During this stint, he produced a Saturday Night Live cast introduction parody called “Brewers Night Live,” and he knew exactly who he wanted to kick things off.
“It all hinged on if I could get Ueck to do the intro,” Dillard says. So he found Uecker in the clubhouse cafeteria and asked him if he would be the one to look into the camera and say, “Live from Miller Park, it’s Saturday night!” The 84-year-old Uecker agreed to do it. It sounded like fun!
“And then he started telling me a story about Saturday Night Live,” Dillard says. “And then he started telling Johnny Carson stories. And then he started telling wrestling stories.”
After an hour and a half of listening to Uecker’s yarns, it was getting close to game time and they still hadn’t recorded the video. Dillard had to interrupt Uecker so he wouldn’t be late to call the game.
“Ueck, man. I’ll let you go, dude. I know you gotta be somewhere,” Dillard said. “So, uhh, do you mind if I film you?”
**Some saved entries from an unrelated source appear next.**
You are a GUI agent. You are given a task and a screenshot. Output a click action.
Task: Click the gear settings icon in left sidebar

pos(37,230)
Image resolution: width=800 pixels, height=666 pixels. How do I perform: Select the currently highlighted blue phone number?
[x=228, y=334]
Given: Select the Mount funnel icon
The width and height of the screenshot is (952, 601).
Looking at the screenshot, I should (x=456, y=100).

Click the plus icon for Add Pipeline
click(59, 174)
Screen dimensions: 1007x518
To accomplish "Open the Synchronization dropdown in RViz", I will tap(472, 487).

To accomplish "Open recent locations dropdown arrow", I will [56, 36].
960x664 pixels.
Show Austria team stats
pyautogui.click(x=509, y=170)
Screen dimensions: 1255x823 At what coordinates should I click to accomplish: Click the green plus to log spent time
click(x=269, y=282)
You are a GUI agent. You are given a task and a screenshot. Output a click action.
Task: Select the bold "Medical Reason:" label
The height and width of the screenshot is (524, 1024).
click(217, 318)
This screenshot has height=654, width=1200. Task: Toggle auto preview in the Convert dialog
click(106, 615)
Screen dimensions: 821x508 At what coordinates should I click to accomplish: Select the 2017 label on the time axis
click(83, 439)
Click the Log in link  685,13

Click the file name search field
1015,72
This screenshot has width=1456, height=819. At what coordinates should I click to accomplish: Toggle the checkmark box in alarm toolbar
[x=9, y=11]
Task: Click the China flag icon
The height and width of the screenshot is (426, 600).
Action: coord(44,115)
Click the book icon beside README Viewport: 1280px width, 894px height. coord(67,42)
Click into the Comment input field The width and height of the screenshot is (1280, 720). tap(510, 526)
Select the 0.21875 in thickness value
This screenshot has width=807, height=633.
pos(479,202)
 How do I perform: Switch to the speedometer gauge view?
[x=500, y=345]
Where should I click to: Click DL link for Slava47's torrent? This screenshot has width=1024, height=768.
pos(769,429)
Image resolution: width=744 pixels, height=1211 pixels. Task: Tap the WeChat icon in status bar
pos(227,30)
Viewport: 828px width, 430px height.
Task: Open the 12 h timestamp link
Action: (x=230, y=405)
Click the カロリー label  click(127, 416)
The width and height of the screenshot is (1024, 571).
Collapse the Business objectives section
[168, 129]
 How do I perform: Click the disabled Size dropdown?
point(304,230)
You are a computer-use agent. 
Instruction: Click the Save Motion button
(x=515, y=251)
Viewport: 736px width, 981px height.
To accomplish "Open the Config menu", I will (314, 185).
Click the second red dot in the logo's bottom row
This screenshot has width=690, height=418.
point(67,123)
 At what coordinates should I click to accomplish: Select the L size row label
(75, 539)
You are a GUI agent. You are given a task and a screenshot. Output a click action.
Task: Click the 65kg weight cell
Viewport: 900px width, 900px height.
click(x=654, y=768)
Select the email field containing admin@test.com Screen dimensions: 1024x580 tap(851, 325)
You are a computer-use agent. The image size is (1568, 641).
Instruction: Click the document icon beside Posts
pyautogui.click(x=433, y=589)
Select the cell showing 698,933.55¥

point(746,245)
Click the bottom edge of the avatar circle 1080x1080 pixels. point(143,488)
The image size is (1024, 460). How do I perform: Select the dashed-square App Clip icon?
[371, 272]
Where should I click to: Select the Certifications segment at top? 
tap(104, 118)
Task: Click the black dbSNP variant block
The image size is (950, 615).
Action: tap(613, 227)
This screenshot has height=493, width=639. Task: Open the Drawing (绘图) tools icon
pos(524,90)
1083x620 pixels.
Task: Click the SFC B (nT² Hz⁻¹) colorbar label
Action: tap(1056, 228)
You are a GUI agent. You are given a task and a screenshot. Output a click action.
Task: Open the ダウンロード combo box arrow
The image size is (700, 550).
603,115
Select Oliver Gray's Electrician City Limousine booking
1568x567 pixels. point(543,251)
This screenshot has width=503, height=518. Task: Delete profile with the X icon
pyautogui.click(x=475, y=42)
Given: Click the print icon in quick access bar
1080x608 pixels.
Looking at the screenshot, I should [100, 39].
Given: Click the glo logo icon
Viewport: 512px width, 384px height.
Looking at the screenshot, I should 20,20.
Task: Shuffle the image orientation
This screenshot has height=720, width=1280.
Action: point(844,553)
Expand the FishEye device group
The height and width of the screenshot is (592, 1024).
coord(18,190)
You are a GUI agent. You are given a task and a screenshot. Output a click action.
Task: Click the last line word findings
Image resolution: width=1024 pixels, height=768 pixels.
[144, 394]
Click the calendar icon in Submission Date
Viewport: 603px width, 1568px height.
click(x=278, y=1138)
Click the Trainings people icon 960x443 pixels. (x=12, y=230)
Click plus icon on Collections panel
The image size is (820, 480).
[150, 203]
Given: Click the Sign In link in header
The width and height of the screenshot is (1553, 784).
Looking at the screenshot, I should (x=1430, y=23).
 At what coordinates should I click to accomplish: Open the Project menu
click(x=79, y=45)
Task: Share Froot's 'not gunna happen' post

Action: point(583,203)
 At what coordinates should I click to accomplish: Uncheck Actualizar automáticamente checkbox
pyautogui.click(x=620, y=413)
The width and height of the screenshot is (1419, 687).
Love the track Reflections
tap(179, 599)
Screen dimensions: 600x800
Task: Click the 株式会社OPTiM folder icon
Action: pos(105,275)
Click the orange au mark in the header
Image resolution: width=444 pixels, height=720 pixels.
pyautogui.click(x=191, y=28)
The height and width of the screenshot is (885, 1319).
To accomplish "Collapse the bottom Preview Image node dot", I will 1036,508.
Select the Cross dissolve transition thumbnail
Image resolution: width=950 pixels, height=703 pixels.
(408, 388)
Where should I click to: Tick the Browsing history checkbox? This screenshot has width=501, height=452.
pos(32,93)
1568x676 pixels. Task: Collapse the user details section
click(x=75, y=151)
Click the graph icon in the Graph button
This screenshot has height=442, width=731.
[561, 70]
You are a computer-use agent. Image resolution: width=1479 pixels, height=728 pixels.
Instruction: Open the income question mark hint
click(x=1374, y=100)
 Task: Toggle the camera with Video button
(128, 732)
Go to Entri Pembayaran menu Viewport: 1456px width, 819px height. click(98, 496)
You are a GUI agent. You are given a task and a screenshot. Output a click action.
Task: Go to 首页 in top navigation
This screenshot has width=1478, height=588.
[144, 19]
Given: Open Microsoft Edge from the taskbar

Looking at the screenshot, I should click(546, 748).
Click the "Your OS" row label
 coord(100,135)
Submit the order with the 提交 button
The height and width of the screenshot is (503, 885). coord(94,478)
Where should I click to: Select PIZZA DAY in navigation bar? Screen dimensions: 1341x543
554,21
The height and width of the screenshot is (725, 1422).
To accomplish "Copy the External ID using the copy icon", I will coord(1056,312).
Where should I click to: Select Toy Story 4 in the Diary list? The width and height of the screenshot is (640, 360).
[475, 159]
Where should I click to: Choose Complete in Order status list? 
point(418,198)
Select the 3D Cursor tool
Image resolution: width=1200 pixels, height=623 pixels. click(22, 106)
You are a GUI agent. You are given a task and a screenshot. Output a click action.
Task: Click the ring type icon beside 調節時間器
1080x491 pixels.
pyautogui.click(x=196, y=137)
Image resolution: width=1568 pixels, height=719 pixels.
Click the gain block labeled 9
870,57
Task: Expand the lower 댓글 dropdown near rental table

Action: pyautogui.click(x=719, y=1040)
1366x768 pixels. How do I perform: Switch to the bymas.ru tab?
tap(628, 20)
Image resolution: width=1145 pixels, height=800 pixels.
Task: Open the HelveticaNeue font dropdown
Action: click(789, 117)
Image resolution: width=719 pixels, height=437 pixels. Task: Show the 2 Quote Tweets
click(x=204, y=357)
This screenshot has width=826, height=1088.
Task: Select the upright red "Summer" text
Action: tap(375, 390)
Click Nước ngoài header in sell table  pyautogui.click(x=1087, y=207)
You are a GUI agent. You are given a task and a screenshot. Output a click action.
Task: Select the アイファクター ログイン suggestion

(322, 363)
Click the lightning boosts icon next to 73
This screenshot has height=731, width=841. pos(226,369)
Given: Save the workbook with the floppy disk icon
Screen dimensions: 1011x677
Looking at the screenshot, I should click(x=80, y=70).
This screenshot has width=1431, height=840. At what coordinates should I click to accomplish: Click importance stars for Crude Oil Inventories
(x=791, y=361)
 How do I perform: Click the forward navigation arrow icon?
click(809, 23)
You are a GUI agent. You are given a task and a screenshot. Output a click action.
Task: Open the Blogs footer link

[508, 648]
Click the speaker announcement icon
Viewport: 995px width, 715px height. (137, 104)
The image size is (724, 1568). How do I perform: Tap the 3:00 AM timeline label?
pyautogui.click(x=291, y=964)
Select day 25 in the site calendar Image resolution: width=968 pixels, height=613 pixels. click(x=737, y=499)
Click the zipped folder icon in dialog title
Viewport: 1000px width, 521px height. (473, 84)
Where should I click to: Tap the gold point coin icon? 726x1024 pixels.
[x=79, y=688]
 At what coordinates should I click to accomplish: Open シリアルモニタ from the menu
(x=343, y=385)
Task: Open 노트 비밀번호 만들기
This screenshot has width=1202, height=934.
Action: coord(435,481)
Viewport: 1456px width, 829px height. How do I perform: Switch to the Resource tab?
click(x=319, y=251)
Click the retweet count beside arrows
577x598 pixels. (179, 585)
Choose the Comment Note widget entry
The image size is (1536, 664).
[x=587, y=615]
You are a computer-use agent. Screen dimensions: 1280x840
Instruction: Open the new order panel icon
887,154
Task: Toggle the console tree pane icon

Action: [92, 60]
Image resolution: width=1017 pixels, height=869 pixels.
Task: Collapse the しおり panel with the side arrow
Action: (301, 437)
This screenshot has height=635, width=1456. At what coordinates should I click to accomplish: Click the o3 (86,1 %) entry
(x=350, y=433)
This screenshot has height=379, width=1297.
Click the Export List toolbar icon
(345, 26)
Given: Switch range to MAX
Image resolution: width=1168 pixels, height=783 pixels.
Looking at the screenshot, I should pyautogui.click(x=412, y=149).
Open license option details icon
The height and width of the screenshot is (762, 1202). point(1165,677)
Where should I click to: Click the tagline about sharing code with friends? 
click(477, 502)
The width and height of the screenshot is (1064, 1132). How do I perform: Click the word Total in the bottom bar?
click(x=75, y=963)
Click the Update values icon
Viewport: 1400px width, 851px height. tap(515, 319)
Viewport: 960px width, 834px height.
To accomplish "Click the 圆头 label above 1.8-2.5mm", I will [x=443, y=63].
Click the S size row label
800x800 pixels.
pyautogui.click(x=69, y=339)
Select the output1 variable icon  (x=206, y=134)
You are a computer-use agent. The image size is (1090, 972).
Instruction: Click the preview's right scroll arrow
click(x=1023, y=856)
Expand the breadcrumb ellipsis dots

“Yeah, T, my bad,” Uecker responded, apologizing for going off on one of the most glorious tangents Dillard has ever heard. “Go ahead.”
Dillard asked: “Do you know the line?” Uecker did. Of course he did — he’d hosted the real Saturday Night Live. With the camera rolling, Uecker’s voice was crisp yet folksy as he said, “Live from Miller Park, it’s Saturday night!”
“It was just amazing,” Dillard says. “I never really liked to ask for his time because he was in such high demand, probably for most of his life. Like, everybody wanted to hear the stories and talk to him and get pictures with him, so I really tried to show him the most respect. I really didn’t try to ask too much of him, but he was overgenerous at that moment.”
So Dillard made what he called “a dumb little video” in which he called out the names of several Brewers players, announcers, and Miller Park employees — “Lou, the Bouncer!” — as if he were introducing the SNL cast members. It also included B-roll footage of different parts of Milwaukee in place of the New York City scenes featured in the SNL opening credits. It’s incredibly silly and mostly forgotten, but there’s Uecker at the top, totally game for it.
“That’s probably my one recording of Ueck,” Dillard says now. Part of him wishes he’d asked Uecker to set his voicemail greeting for him. He remembers when Uecker did it for Loe and Lucroy; in fact, Loe connected me with Dillard for this story because he was sure Uecker had recorded Dillard’s too. But he’s also thankful for all that Uecker gave him: the memories, the laughs, the friendship.
“I think he was put on this earth for others, for their enjoyment,” Dillard says. “He made everything better. Whether it was with his knowledge or his wit, his storytelling, just his voice, all of it. That was his gift, and he shared it with the world. He was a guy that was bigger than life and bigger than baseball, but he was humble enough to just give it all away to everybody else. He had time for everybody and made everybody feel amazing. And that’s a rare gift.”